これは2019年3月4日に、同じアルゼンチン北部で記録された前回の最高記録を0.37秒上回るものです。
WMOのランドール・チェルヴェニー(Randall Cerveny)氏は声明の中で、「これらは単一の雷光現象による並外れた記録である」と評しています。
その上で「極限的な気象現象は、自然の力を測る生きた指標であると同時に、このような評価ができるようになったことは科学が進歩した証です」と述べています。
稲妻の距離と持続時間を検出する技術は近年劇的に向上し、かつての常識をはるかに超える記録が可能になりました。

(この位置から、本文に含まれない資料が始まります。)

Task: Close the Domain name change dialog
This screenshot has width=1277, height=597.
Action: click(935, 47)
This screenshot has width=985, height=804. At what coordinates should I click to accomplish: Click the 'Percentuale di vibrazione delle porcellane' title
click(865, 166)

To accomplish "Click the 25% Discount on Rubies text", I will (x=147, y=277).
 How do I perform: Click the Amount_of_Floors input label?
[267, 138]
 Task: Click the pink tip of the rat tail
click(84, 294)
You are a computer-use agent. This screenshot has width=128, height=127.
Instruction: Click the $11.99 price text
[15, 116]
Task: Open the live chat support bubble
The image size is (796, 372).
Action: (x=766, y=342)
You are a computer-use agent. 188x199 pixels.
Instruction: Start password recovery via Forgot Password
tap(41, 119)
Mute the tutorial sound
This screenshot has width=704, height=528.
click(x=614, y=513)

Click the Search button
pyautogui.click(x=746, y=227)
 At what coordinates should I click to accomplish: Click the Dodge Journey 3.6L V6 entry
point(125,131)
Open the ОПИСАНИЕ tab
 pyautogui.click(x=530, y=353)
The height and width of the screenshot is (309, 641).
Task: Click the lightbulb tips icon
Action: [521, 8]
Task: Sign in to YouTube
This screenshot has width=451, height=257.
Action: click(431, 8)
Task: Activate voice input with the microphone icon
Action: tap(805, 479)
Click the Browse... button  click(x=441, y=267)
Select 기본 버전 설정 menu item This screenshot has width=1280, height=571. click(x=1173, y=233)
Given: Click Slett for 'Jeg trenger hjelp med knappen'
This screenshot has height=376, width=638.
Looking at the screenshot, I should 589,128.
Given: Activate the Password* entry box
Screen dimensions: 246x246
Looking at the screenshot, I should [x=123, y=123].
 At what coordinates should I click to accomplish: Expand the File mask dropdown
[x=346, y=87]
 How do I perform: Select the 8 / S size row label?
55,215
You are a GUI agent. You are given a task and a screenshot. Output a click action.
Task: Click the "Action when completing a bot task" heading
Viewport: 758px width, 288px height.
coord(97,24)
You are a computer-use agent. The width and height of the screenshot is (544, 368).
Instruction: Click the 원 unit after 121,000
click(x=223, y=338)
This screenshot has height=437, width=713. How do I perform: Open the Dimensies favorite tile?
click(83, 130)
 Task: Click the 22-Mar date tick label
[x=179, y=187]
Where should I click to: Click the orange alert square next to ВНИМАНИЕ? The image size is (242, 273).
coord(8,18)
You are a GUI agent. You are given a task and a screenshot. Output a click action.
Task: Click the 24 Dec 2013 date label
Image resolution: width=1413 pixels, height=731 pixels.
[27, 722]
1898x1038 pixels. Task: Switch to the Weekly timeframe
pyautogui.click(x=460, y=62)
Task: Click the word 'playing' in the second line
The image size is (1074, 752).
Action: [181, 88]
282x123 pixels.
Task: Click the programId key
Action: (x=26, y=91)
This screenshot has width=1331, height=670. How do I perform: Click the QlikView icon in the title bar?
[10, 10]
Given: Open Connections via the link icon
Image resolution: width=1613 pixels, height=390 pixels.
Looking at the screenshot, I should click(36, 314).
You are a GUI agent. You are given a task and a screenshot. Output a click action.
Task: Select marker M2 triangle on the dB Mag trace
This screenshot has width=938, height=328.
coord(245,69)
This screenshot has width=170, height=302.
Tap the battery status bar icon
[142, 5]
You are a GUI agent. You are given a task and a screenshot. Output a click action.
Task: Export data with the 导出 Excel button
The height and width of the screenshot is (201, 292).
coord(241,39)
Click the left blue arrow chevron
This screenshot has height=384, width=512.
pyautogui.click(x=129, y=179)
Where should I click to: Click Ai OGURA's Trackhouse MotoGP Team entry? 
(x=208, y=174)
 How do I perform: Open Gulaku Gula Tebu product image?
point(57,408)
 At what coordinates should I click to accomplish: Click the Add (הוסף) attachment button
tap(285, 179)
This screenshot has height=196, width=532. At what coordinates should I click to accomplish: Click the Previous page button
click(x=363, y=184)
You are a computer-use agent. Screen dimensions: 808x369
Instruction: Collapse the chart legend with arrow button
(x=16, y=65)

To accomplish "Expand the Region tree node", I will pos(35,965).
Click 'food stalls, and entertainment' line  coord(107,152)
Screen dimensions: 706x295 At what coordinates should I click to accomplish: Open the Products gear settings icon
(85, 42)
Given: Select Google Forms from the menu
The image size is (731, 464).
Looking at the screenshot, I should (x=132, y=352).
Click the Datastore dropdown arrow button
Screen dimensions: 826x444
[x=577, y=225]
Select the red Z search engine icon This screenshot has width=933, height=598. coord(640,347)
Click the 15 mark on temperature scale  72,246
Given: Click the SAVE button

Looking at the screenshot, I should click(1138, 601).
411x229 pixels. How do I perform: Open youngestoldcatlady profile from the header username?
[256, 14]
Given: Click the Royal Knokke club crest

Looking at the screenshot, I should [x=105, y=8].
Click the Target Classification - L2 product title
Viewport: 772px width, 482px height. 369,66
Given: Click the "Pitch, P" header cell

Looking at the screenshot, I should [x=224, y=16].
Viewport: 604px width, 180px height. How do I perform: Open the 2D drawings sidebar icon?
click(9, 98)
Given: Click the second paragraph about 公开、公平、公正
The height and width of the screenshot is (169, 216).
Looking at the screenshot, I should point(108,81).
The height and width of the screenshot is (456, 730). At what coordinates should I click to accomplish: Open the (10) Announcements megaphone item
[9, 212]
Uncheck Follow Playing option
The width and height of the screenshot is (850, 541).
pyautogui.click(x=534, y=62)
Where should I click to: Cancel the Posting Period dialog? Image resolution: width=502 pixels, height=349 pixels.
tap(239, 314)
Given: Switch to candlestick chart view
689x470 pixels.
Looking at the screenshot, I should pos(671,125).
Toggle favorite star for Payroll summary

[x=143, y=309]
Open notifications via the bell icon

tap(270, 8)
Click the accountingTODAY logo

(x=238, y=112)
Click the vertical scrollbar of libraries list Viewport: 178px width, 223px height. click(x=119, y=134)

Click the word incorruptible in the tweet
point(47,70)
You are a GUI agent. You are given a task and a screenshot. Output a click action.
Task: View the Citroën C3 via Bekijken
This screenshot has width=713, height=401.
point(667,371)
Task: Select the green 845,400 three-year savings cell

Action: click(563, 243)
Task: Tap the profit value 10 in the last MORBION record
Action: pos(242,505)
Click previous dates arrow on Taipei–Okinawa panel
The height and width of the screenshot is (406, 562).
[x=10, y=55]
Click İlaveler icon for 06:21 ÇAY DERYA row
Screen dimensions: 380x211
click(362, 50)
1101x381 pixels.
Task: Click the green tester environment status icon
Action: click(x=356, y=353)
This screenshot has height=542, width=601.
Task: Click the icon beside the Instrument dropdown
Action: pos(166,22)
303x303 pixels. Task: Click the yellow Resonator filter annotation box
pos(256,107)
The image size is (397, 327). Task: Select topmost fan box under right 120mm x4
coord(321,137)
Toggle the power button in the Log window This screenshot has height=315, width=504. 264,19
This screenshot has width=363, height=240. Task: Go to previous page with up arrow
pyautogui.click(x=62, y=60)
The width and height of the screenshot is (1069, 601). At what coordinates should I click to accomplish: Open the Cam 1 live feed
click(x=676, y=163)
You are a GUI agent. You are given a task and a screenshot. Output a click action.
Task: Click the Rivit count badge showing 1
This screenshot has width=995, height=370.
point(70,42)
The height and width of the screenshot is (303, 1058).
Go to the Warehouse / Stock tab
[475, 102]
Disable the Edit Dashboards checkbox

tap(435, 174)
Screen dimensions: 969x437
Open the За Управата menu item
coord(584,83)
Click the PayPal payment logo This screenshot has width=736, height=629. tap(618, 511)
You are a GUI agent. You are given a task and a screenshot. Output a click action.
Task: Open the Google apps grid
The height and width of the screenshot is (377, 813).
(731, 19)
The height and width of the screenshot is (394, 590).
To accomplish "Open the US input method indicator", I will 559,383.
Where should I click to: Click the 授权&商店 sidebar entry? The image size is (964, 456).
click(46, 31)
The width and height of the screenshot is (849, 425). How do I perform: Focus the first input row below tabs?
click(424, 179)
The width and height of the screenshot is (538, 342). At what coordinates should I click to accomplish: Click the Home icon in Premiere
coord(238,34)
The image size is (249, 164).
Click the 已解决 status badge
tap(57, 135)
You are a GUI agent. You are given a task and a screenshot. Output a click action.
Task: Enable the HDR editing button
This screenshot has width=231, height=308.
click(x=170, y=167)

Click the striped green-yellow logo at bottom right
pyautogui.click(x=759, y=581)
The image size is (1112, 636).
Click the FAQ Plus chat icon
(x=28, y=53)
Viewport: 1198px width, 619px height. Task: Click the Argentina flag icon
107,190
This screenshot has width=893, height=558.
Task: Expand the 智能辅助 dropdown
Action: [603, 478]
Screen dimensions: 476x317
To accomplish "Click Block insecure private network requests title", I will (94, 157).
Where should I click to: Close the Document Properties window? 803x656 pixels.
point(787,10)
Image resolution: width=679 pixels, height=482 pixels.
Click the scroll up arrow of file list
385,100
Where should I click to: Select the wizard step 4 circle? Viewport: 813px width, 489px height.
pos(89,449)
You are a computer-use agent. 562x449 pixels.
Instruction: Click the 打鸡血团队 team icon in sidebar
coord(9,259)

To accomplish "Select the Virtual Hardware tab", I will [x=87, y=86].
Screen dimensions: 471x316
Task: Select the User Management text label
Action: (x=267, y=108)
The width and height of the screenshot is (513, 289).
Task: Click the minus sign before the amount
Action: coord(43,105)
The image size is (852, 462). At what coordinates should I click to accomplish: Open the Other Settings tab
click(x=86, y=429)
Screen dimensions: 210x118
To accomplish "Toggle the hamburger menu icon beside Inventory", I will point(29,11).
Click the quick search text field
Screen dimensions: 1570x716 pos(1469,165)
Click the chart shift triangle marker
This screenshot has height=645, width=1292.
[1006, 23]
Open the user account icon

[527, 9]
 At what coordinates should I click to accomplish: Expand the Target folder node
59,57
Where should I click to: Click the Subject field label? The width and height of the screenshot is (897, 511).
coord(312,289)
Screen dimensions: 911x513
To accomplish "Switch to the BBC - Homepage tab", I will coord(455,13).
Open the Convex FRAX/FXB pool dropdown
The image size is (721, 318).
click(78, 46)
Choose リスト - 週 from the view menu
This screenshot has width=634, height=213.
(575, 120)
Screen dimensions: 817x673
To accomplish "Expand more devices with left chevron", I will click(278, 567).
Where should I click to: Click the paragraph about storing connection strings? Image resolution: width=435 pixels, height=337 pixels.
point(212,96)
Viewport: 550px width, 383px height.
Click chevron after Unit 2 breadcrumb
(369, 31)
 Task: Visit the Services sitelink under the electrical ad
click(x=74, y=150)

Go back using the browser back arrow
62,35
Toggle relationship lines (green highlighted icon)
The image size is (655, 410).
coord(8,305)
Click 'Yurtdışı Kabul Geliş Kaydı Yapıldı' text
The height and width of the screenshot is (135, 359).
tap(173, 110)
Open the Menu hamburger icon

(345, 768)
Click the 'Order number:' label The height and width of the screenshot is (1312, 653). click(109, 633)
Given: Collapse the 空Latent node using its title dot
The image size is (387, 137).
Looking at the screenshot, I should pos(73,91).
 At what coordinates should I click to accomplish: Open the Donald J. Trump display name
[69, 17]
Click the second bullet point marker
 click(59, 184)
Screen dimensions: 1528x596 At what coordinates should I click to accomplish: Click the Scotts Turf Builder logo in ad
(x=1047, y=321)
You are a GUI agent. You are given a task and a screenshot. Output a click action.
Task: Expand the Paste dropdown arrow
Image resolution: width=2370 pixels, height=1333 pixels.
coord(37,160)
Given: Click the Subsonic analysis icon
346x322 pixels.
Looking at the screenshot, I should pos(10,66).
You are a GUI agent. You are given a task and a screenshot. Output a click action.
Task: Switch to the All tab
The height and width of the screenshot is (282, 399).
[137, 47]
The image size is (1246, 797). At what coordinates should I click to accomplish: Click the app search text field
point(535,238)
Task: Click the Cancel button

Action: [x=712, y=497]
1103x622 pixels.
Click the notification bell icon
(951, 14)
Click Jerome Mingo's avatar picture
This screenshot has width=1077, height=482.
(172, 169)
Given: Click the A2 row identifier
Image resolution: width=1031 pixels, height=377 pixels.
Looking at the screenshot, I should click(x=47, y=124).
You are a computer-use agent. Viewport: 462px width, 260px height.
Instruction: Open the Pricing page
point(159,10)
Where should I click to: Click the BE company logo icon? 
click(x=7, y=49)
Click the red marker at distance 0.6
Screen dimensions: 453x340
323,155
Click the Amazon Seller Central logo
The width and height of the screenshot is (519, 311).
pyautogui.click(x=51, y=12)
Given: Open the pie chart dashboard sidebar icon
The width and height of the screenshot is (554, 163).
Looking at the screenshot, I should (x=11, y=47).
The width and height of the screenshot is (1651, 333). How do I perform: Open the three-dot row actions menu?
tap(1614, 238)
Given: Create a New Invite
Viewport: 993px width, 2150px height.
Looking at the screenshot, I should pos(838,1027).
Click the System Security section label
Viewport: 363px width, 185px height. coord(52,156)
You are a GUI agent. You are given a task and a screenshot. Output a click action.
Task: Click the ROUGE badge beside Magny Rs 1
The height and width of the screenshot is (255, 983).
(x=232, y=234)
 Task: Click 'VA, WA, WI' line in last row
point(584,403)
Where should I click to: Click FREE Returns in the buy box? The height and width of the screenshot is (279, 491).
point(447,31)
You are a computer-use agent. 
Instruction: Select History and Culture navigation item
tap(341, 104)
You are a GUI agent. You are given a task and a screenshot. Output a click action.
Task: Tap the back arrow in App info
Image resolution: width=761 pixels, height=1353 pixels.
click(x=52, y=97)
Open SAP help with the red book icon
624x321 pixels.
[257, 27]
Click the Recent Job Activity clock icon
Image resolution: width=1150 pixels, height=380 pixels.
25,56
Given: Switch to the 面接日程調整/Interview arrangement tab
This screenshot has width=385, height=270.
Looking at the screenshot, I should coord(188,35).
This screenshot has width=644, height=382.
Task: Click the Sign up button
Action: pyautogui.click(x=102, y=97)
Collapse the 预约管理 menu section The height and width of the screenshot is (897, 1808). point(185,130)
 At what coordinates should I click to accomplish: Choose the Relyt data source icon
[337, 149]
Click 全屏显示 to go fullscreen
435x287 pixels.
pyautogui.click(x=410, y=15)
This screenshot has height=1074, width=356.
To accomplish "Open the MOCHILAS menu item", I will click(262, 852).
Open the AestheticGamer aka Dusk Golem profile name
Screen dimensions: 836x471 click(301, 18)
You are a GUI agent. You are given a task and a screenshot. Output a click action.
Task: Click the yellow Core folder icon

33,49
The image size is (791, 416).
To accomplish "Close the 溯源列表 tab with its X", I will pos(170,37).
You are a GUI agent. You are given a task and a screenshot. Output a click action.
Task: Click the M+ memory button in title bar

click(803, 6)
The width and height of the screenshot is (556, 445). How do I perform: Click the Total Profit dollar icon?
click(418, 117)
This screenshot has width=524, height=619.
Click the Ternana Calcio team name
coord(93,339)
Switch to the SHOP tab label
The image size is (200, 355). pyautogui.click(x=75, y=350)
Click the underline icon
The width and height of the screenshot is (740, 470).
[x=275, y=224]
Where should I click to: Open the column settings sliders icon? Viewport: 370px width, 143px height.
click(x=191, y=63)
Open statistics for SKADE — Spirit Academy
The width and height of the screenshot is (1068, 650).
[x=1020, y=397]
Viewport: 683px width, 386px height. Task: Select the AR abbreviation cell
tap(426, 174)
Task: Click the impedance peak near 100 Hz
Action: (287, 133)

氏は「さらに大規模な気象現象がまだ存在している可能性があり、雷検知技術の向上により、それらを観測することができるようになるでしょう」と話しています。
メガフラッシュの起きやすい場所
WMOは、今回の記録的な落雷について、いずれもメガフラッシュの起きやすい場所であることを強調しました。
前者の雷は北米のグレートプレーンズで、後者の雷は南米のラプラタ盆地で発生しています。
これらは、いわゆる「メソ対流系(MCS)」のホットスポットとして知られており、メガフラッシュが生じやすい場所です。
メソ対流系とは、ひとつひとつの降水セルが多数発生し、それらが互いに寄り集まって複合体をなし、より激しい荒天をもたらすものです。
(セルとは、雨や雷など気象現象をもたらす空気の塊のこと)
また、今回の記録は単独ではなく、活発で大規模な雷雨の最中に発生したものであり、非常に危険なものであったと述べています。
WMOのペッテリ・タアラス(Petteri Taalas)長官は「落雷は毎年多くの人命を奪っている危険な現象である」と指摘。
「今回の調査結果は、電気をおびた雲が非常に長距離を移動する場合の、公共の安全に関する重要な懸念を浮き彫りにしている」と続けました。
日本ではこれほど大規模な雷は起きませんが、落雷で命を落とすケースも毎年確認されています。
雷が直撃する確率は100万分の1程度ですが、近くの物に落ちた雷が放電する「側撃現象」もあるので、激しい雷雨の日は注意した方がいいでしょう。